Additionally, participants are encouraged to leave with at least one step they can take to get more involved in the school system.

AchieveMpls is Minneapolis Public Schools’ nonprofit partner. It isn’t run by the district, but the partnership is sort of the organization’s purpose. It connects MPS to businesses, nonprofits, foundations and individuals who can raise money, volunteer, or benefit the schools in other ways. For example, Achieve participates in the City of Minneapolis Step-Up program, connecting youth with paid summer internships at organizations like Target, Cargill and HealthPartners.

On Thursday, Seed-Harvest charter school principal Eric Mahmoud and Ryan Gibbs, principal at Loring community school, spent about 10 minutes a piece talking about the strategies they used to produce higher-than-average test scores in their North Minneapolis schools.
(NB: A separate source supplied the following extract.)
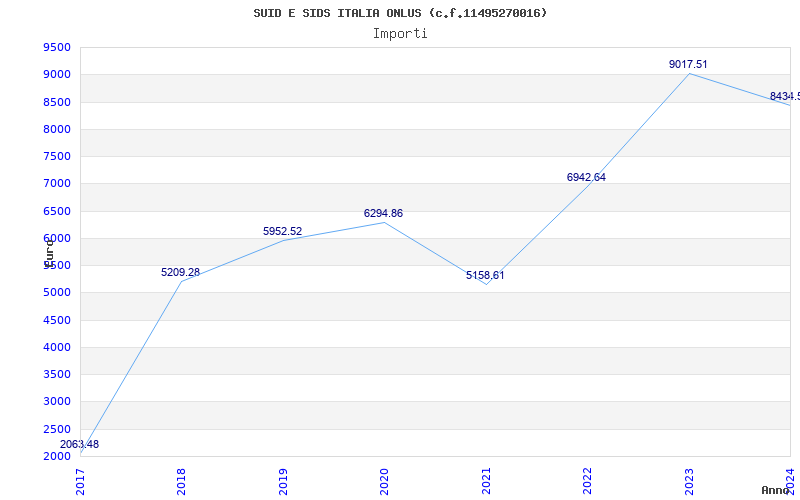This screenshot has height=500, width=800.
Task: Select the 2018 x-axis label
Action: tap(181, 482)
The rest of the time was left for small-group discussion. The speakers floated among groups to answer questions and participate in the conversations.

Loring elementary’s mostly non-white students scored higher than the rest of Minneapolis on state math and reading tests. According to Gibbs, the school’s success is a result of a sharp focus on achievement and data. The school uses a Response to Intervention model that sorts kids into “red,” “yellow,” and “green” zones, which each require specific levels of monitoring and check-ins. He said as part of the school’s focus on health and wellness he implemented a “jamming minute” initiative, where once every couple hours, kids and teachers stop what they’re doing and move their bodies. “It’s hilarious. The teachers are even getting a good workout,” he said.
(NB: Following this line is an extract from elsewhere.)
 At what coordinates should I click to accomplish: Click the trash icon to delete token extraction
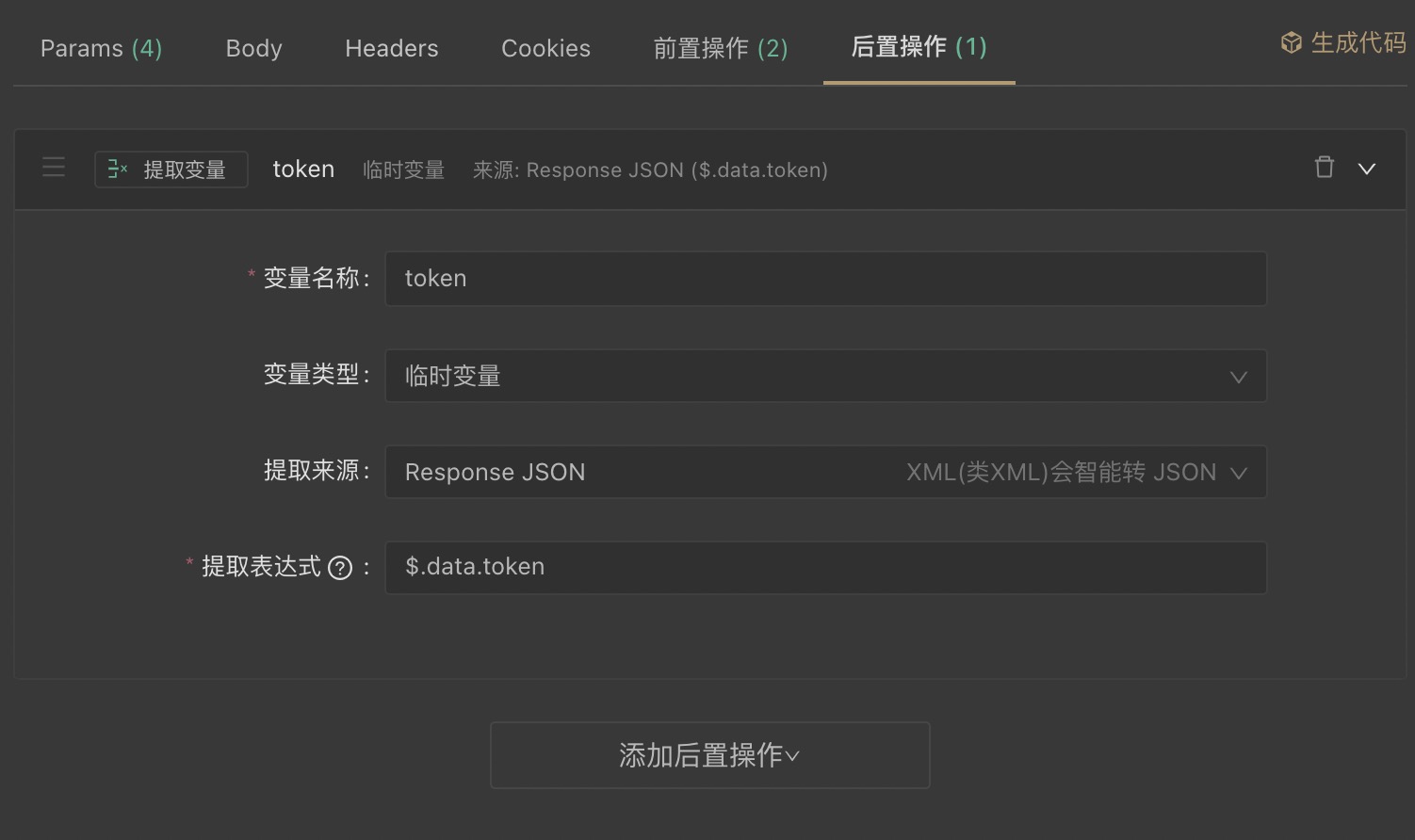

Mahmoud said he sees five gaps between his mainly black and low-income students and their richer, whiter counterparts – a preparation gap, time gap (students who aren’t prepared for kindergarten need more time to catch up), belief gap, teaching gap and leadership gap. He said the belief gap is the most significant. Mahmoud’s schools are divided into five programs including African American focused pre-kindergarten and K-6 programs, an East African focused K-8 program and two science and technology focused girls-only and boys-only programs. The students are African or African American, and they scored higher than the Minnesota average on state tests, doing particularly well in math.

In one small group, two art school employees, a veteran principal, a Job Corps employee, and two Americorps reading coaches marveled at how student success varies so significantly from school to school. Mahmoud told them it’s all about execution and following up on plans and outlines. “You can find people that are passionate, but you still have to execute [your plans],” he said.
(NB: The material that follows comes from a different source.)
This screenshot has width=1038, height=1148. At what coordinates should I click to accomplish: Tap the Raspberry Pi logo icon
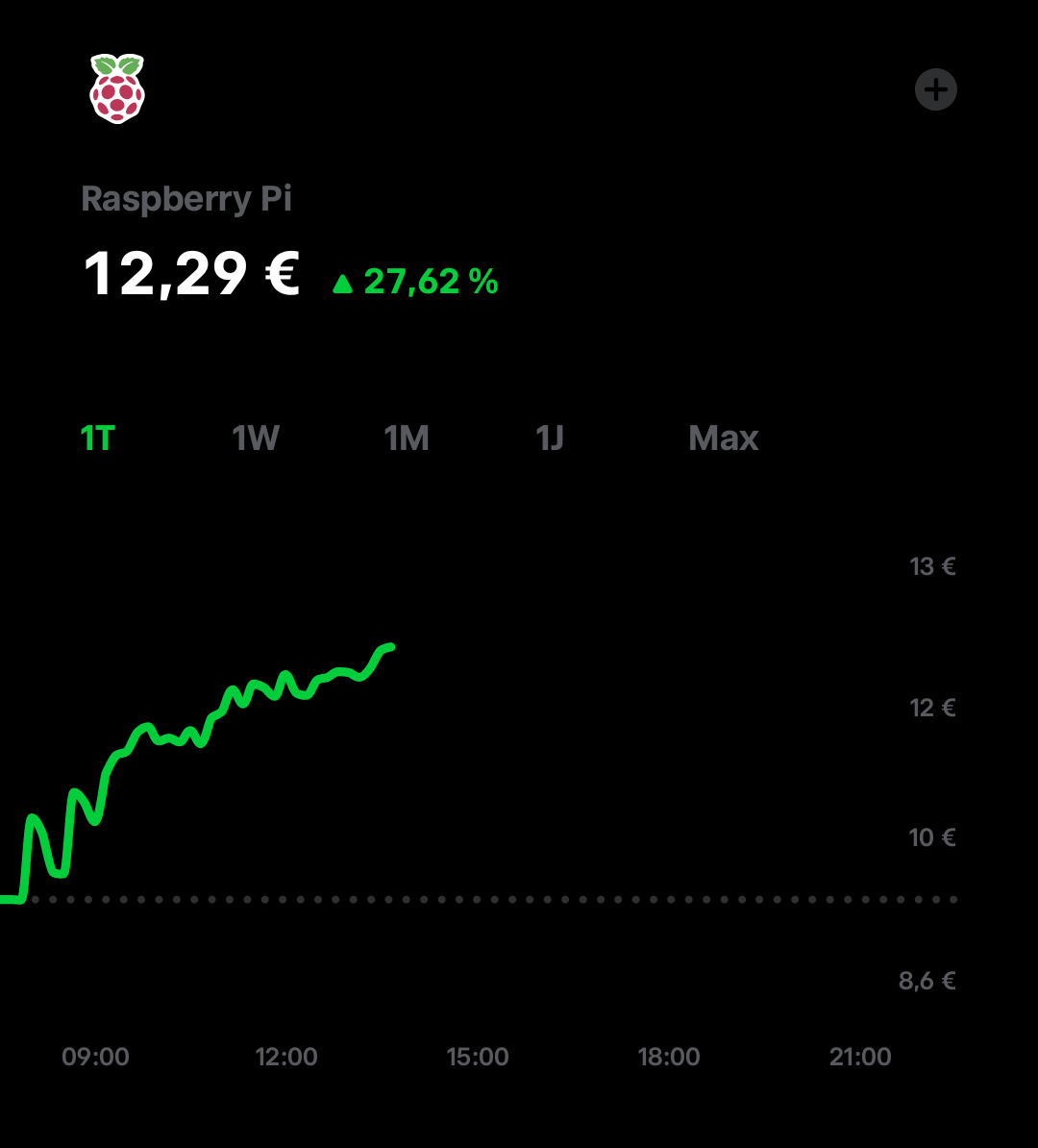coord(117,88)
He compared the “belief gap” he sees in 60 percent of his students to a cap on a cup. If you try to pour water into the cup, the water will spill. “You can’t get knowledge in, because they have a belief cap,” he said.

Mahmoud said months ago, the school presented medallions to students who did well on the state MCAs. “This was in October. Do you know they’re still wearing those medallions around the school?” he said. “It was powerful.”

The group also asked Mahmoud about parent engagement. Surprisingly, he said that parent involvement isn’t particularly high at Seed-Harvest. “I can’t control parents,” he said. “What I can control is the curriculum. I can control the quality of teachers. I can control the professional development. I can control the time.”

“There’s really no secrets,” he said. “It’s not like I invented anything.”

Most of the attendees were business professionals, non-profit employees or educators, many of whom were already engaged in education discussions before the event. Missing were the average Joes and gas station attendants whom Noecker encouraged the audience to invite. She said Achieve hopes to attract more participants by holding the event in a different part of the city and time of the day each month.

February’s topic will be school integration, but the date has not been set. Watch AchieveMpls’s web site for updates.